Short exercise A: Name the kinds of objects that the passage on the National Numismatic Collection says the collection holds, not counting "related items."
Short exercise B: Repeat the passage on the National Numismatic Collection word for word, from "The National Numismatic Collection is" to "of American History.".

The National Numismatic Collection is the national coin cabinet of the United States. The collection is part of the Smithsonian Institution's National Museum of American History.

Overview
The National Numismatic Collection comprises approximately 1.6 million objects and is one of the world's largest and most diverse collections of coins, paper currency, medals, commodity currencies, financial instruments, exonumia, and related items.  As the collection of record for the U.S. monetary system, it holds the collections of the U.S. Mint, Treasury, and Bureau of Engraving and Printing. In addition, it includes collections donated by individual collectors and private institutions, such as the collection of the Chase Manhattan Bank Money Museum.

History
Until 2004, the exhibit housing the Collection was the last surviving exhibit from the Smithsonian Institution's National Museum of American History's original 1964 arrangement.  In late 2004, the exhibit was closed, and the objects were returned to the Smithsonian's vaults.  In 2015, the museum opened a new permanent Gallery of Numismatics with an exhibition titled The Value of Money.

Information provided:
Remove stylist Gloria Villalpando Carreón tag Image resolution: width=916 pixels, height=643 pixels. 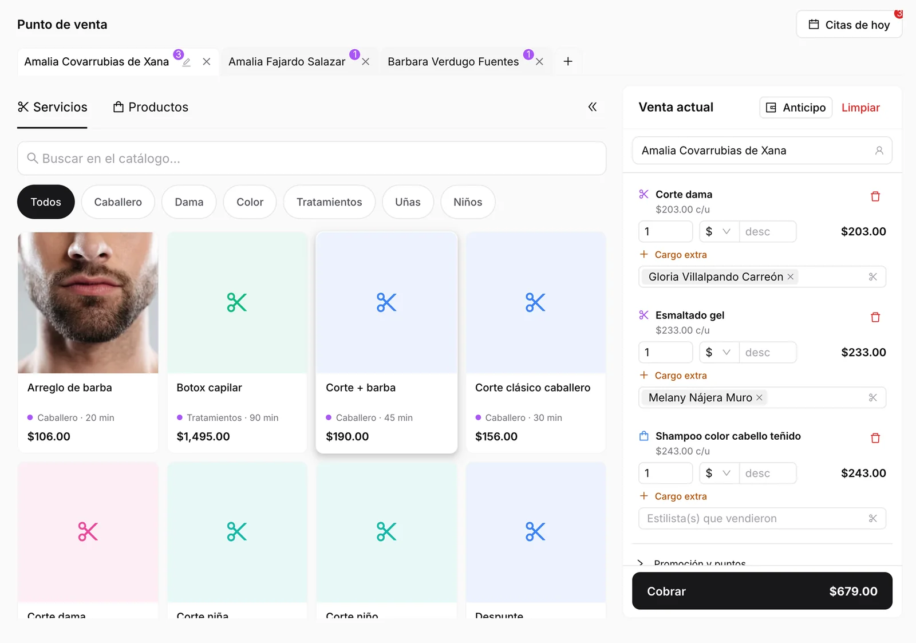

Correct response A: coins, paper currency, medals, commodity currencies, financial instruments, exonumia

Correct response B:
The National Numismatic Collection is the national coin cabinet of the United States. The collection is part of the Smithsonian Institution's National Museum of American History.